Given that you're supposed to be declaring your worldwide income on your US tax returns, I see no reason that you wouldn't claim 100% of any income tax you pay in Canada against your US tax obligation.

The pension, however, may be subject to US taxes (with some sort of credit against your Canadian taxes). It depends if this is a "state" pension (i.e. paid by the state government) or a private pension. Normally, a government paid pension (like US social security) is subject to tax in the country where it is issued. 
Cheers,
Bev


----------



## lilliem

Thanks for the response Bev! Yes - what you wrote all makes sense to me. I guess I've been tripping up that the FTC 1116 form only talks about tax on foreign income and my Canadian tax was on both US and Canadian-source income.

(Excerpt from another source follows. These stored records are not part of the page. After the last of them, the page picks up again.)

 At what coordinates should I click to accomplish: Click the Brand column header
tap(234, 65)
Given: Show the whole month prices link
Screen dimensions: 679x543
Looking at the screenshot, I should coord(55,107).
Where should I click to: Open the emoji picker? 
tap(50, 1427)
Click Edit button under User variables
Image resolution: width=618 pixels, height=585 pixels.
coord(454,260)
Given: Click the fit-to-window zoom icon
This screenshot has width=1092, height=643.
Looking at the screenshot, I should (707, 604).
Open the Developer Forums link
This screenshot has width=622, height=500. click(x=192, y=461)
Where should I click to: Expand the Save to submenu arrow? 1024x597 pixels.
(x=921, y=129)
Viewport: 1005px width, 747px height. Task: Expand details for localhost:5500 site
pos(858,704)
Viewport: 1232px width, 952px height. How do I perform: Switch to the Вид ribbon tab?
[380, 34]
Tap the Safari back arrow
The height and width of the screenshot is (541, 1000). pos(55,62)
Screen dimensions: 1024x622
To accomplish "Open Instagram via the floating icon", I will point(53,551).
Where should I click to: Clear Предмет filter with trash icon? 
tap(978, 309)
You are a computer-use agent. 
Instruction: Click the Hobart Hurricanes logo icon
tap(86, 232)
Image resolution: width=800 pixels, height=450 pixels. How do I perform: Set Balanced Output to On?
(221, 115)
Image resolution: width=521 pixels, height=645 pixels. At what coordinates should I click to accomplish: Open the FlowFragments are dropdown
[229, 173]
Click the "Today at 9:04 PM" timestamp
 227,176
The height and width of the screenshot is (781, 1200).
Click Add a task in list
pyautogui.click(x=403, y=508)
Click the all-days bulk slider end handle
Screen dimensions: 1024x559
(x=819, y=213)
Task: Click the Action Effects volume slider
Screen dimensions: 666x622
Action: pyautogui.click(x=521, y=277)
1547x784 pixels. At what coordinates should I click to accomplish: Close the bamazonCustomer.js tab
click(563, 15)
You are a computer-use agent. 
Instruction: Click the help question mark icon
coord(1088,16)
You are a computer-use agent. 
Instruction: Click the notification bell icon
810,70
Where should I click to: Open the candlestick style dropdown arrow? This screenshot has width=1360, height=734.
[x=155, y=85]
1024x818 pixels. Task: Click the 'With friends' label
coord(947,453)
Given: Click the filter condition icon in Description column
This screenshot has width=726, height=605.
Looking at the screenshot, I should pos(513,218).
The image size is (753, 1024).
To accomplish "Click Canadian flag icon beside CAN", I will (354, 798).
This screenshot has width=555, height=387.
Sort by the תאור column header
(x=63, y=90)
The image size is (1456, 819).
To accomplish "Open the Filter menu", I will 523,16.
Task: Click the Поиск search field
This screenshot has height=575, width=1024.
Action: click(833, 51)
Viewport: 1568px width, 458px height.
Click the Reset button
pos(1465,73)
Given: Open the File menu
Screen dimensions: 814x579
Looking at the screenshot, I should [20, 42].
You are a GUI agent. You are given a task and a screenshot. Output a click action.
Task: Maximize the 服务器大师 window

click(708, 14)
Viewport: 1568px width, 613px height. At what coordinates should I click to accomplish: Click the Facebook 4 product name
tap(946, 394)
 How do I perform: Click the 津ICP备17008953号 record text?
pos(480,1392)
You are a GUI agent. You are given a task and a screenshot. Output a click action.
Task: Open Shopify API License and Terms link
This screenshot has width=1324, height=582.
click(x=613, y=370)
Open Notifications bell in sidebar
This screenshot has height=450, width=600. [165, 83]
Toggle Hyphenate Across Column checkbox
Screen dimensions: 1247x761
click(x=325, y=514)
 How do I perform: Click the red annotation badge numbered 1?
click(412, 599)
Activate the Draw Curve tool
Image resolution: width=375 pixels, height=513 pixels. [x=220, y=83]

Reading over Publication 514 again, I came across this:



> Certain Income Re-Sourced By Treaty
> 
> If a sourcing rule in an applicable income tax treaty treats U.S. source income as foreign source, and you elect to apply the treaty, the income will be treated as foreign source.
> 
> You must compute a separate foreign tax credit limitation for any such income for which you claim benefits under a treaty, using a separate Form 1116 for each amount of re-sourced income from a treaty country. See sections 865(h), 904(d)(6), and 904(h)(10) and the regulations under those sections (including Regulation section 1.904-5(m)(7)) for any grouping rules and exceptions.
> 
> See Tax Treaties , later, for further information regarding income re-sourced by treaty.


I wonder if this is applicable to my situation and if I should fill out two 1116 forms then - one for my Canadian income rentals and one for the US pension then.

On 1040, I have input my pension income and it counts towards my total taxable income.


----------



## Bevdeforges

You'll need the two 1116's if you are claiming credit for Canadian taxes paid on your US pension. Depending on the source of the pension, though, if you received some sort of allowance or credit for the US source pension, then maybe not. (Ultimately, you often wind up paying the tax to the US for US sourced income, and to Canada for the Canadian sourced income - but pensions are tricky because they can vary.)
Cheers,
Bev


----------



## lilliem

Hi Bev,
I'm sorry I couldn't reply earlier as I have been ill, but I wanted to thank you for your prompt reply - it is much appreciated.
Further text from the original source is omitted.